Anyhow, thanks for sharing.
Jim2
In a weird sort of way we bring past crew together by planning trips and not telling them anything about who is coming so they pop out from behind the door and and scare the crap out of the un-nowing guy. Have one in the works for the weekend. Monty doesn’t know Strider is coming, Strider doesn’t know Howdy is coming, Monty doesn’t know Howdy is coming etc. And nobody knows that we now need a school bus to hual all this hiker trash around. What did I get into? Last year we flew Monty to California for a hike with Raindog and 'Dog had no idea he came until he jumped out from the elevator.
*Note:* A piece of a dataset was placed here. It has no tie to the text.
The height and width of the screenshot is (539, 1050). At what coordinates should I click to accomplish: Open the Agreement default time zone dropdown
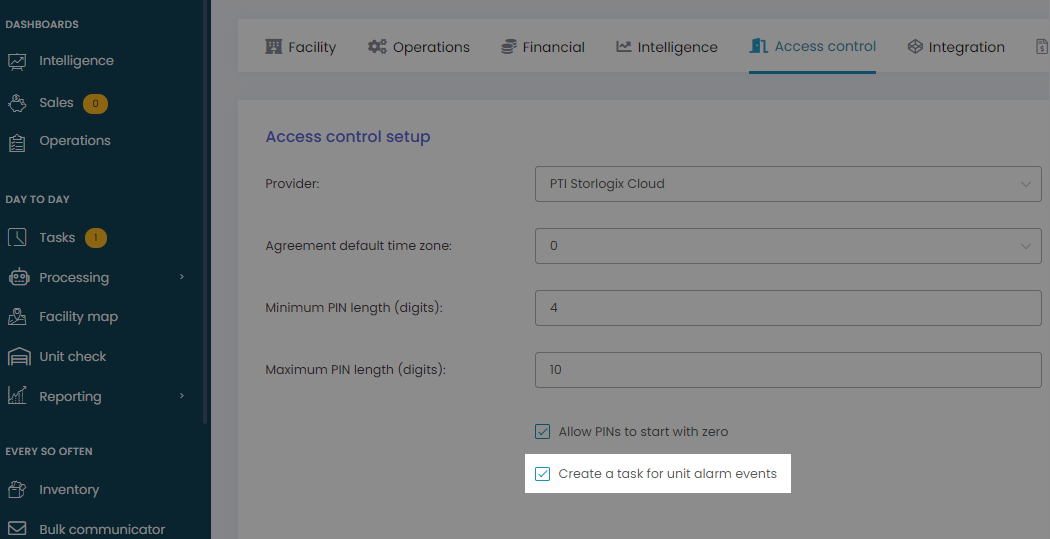(x=788, y=246)
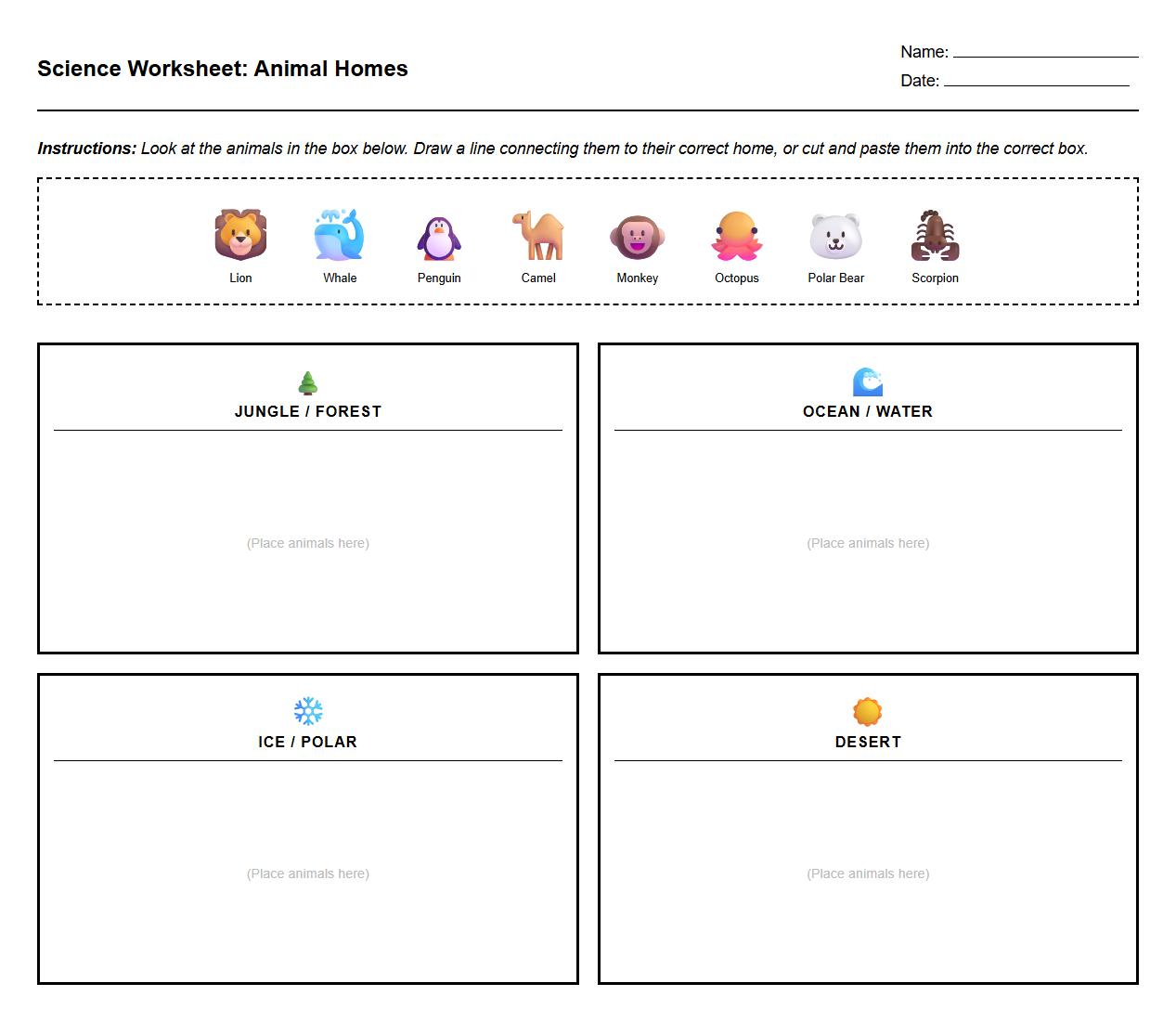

What a shock. lots of fun.
Bushwhack
You know the difference between Troutville, Daleville and Troutdale :rolleyes
Zip & Leif, you guys should keep this up… I’m sure there are some great ones that hikers could add if they see it up on trailjournals!
Macgyver
1)You aren’t obsessed with checking your email everyday anymore (I check 3-4 times a day sometimes when at home)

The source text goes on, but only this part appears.